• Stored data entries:
────────

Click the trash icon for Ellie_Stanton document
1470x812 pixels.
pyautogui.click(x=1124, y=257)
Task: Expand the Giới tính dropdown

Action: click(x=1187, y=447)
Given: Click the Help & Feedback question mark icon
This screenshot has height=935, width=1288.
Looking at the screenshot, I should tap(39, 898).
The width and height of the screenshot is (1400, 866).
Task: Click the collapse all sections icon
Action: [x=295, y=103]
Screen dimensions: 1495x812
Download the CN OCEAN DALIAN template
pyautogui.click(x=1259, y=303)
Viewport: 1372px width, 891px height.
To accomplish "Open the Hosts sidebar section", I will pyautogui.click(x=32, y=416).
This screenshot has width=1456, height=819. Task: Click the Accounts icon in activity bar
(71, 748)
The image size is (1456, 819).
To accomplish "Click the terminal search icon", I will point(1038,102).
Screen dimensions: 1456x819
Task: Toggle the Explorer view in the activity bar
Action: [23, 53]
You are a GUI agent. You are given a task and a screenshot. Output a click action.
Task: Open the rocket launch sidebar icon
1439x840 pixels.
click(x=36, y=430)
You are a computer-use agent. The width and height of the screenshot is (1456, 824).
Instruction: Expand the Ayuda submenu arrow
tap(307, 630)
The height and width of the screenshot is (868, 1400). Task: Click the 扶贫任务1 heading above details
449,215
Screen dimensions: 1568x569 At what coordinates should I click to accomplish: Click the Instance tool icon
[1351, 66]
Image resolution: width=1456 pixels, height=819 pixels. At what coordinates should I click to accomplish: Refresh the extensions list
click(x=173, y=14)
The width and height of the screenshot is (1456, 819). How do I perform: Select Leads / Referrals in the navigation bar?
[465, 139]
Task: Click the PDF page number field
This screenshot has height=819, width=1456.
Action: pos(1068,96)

────────

• THE PROBLEM:
All lines in the records above that contain "agent" are to be reported.

• TASK RESULT:
You are a GUI agent. You are given a task and a screenshot. Output a click action.
You are a computer-use agent. The width and height of the screenshot is (1456, 824).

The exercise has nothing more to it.